Birthright citizenship and “subject to the jurisdiction thereof”

President Trump says he wants to issue an executive order rescinding birthright citizenship to children of illegal immigrants (and possibly other non-citizens). His opponents say, among other things, that such a move is unconstitutional.

But are they right? I’m going to argue “probably yes, but not for the reasons the news analyses I’ve seen think.” (My analysis would also make it unconstitutional for Congress to do this, as well.) Kinda wonky stuff, but here goes:

The relevant part of the Constitution comes from a clause in the 14th Amendment, which states:

All persons born or naturalized in the United States, and subject to the jurisdiction thereof, are citizens of the United States and of the state wherein they reside.

This amendment was passed in the aftermath of the Civil War, and its primary purpose was obviously to grant citizenship to former slaves. But it spoke more broadly than that, and we are correct today to interpret it more broadly.

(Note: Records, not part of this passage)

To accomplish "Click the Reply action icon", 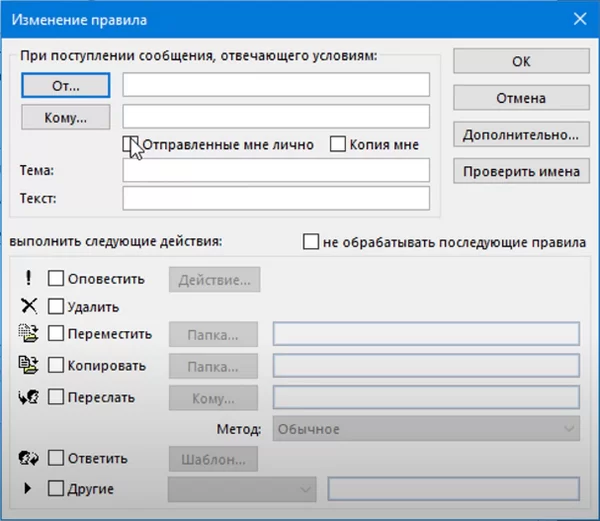I will pyautogui.click(x=28, y=459).
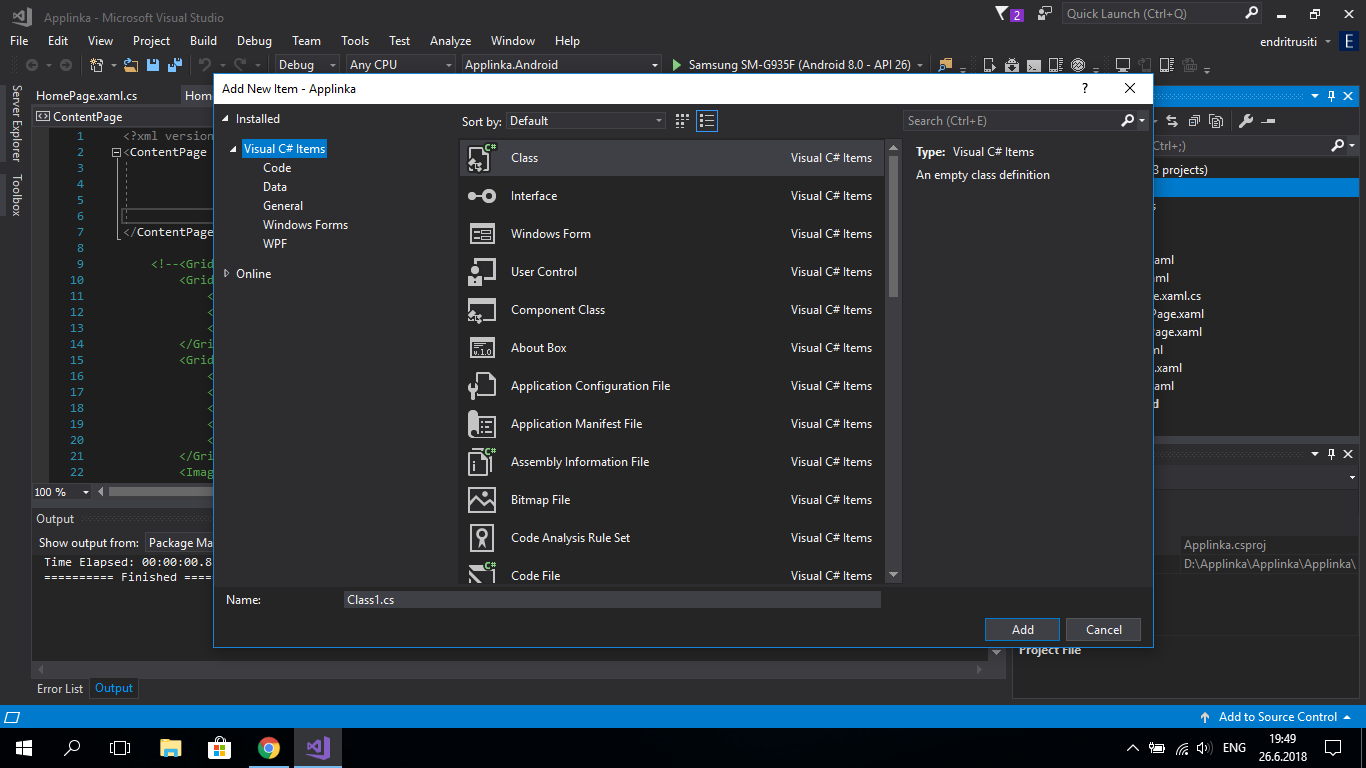The width and height of the screenshot is (1366, 768).
Task: Open the Debug menu
Action: pyautogui.click(x=253, y=41)
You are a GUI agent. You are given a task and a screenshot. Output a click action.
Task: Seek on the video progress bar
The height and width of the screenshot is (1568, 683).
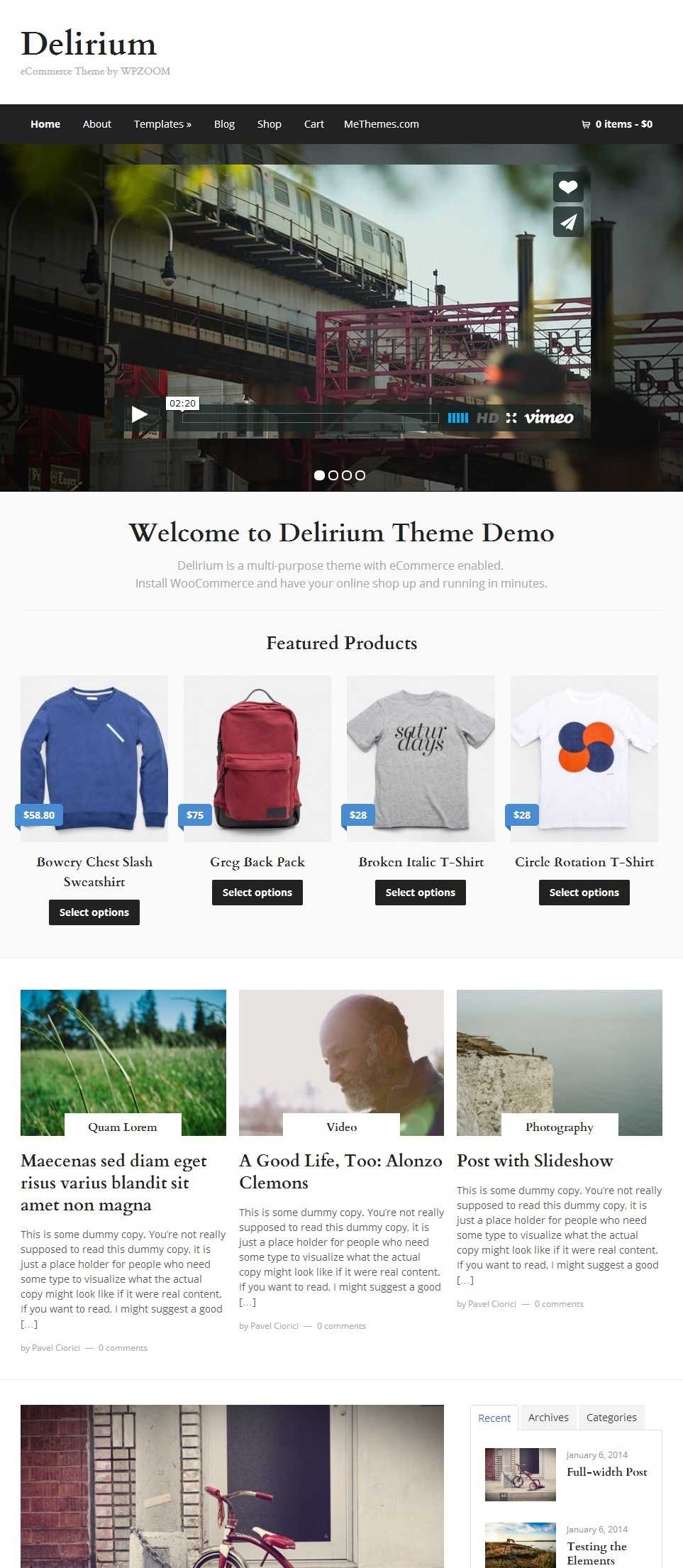(x=311, y=418)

The key line is that little phrase in the middle of it: “…and subject to the jurisdiction thereof…”

The Amendment would be absolutely clear if that line were omitted. Everyone born in the US would be a citizen, period, end of discussion. But the amendment includes that pesky little “and.” That appears to create two tests for birthright citizenship: (1) being born in the U.S.; and (2) being subject to U.S. jurisdiction.

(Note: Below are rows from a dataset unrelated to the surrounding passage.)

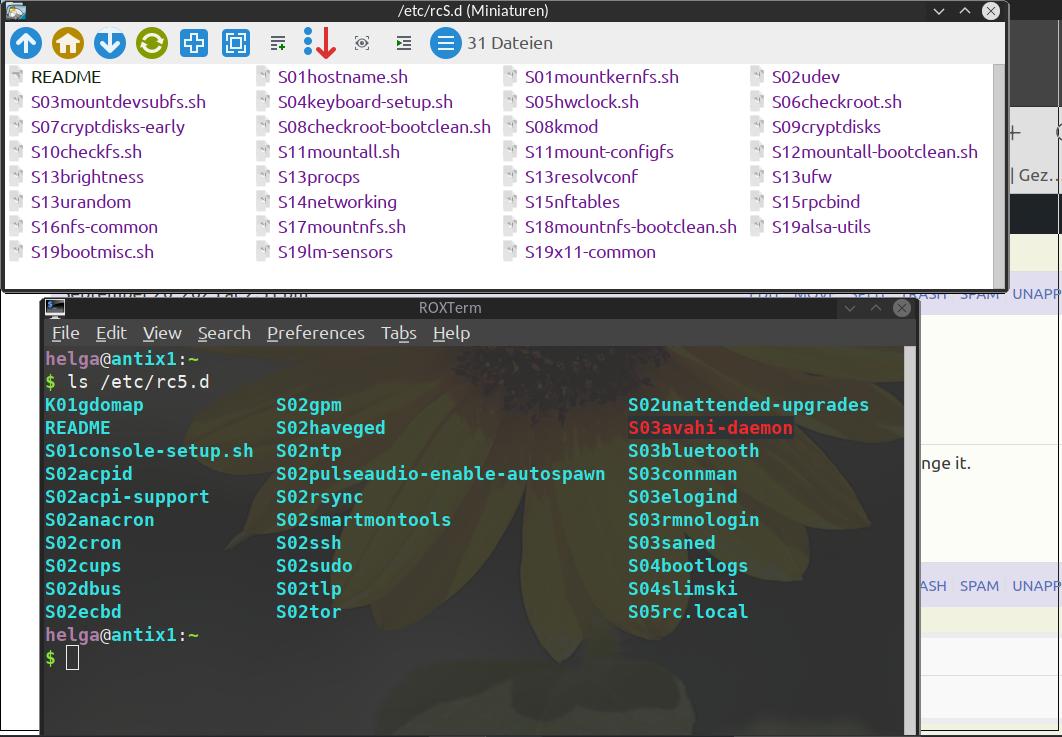
Task: Click the list details view icon
Action: click(278, 43)
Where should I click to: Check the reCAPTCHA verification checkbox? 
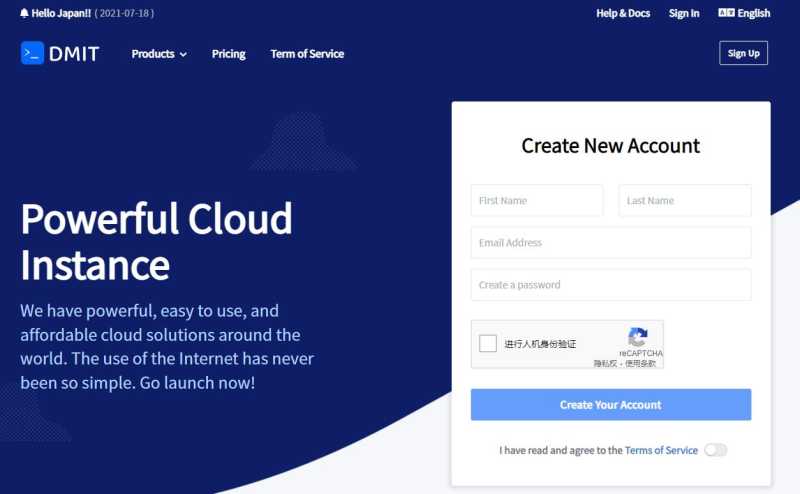click(488, 343)
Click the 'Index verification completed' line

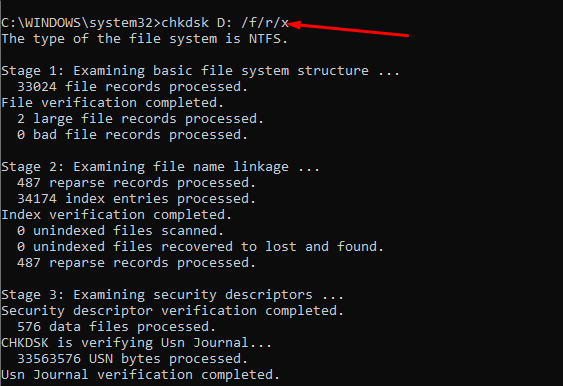[116, 215]
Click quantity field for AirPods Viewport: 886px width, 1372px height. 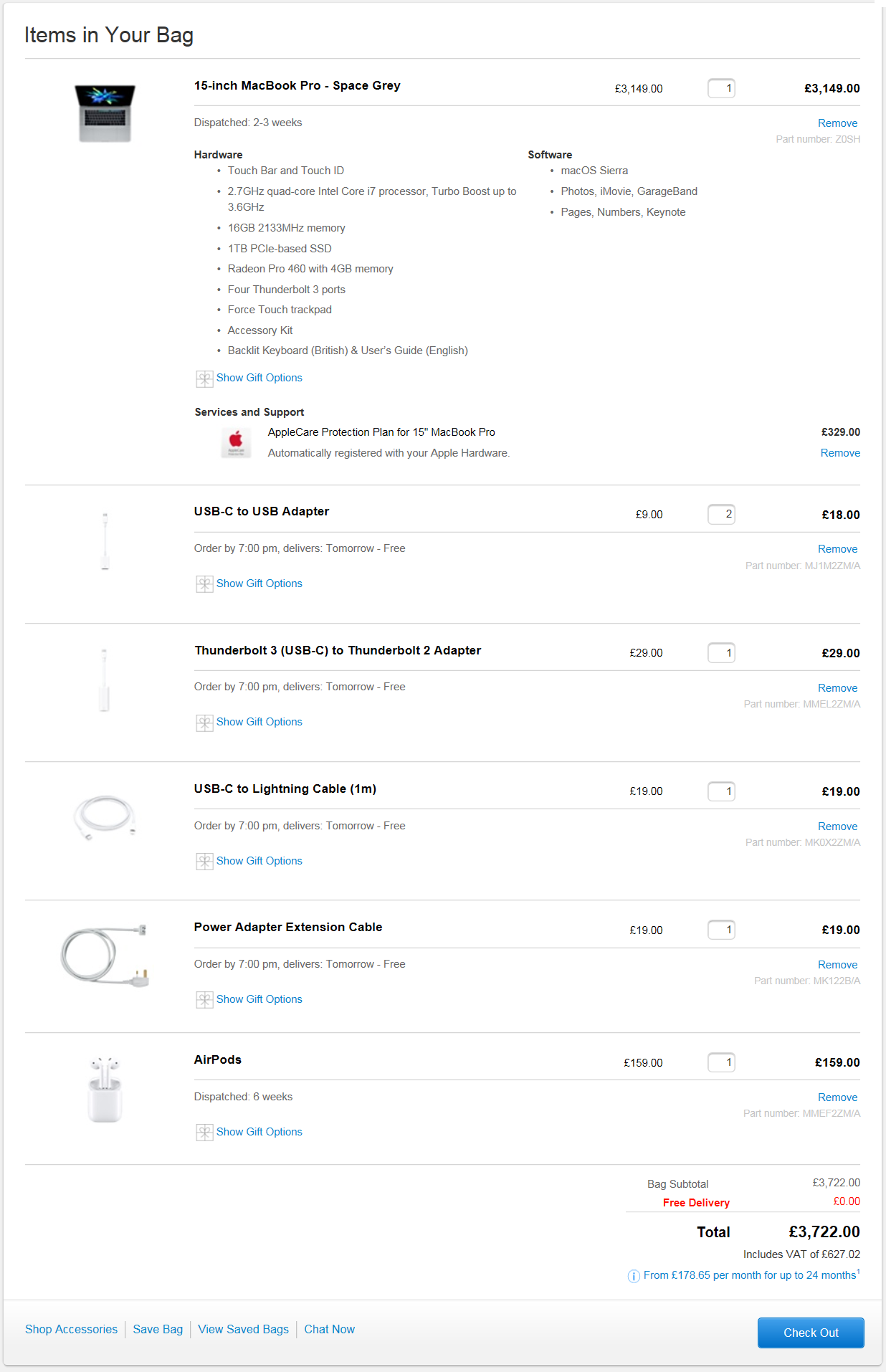721,1062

Trump and his supporters appear to be arguing that illegal immigrants and foreign visitors fail the second half of that test. But that’s not true, except for a small number of people with diplomatic immunity or something akin to that. Other foreigners, legal or illegal, are very much subject to U.S. jurisdiction.

The opposition appears to be arguing that the line is simply another way of stating “born or naturalized in the United States.” But that makes it redundant, and therefore meaningless. And courts are very reluctant to write off such lines as meaningless.

So what could that line actually mean? Who could be born in the United States and not be subject to its jurisdiction? Or, more importantly, who, in 1868, when the 14th Amendment was ratified?

Framed that way, the answer is pretty obvious. This phrase was designed to exclude Native Americans, or a least a great many of them. In fact, Native Americans weren’t granted citizenship until 1924, when it was done by an Act of Congress.

Why is this important? It is, of course, another indication of how badly our country has treated Native Americans, and how slow we have been to correct for it. But it also gives this phrase a meaning quite different from the one presumed by President Trump and his supporters. That means that if he actually issues the promised executive order, the 14th Amendment still blocks it…but not at the cost of ignoring an entire phrase.

Whether the President will actually issue that executive order, I don’t know. but the better we understand the citizenship clause of the 14h Amendment, the more informed the discussion will be.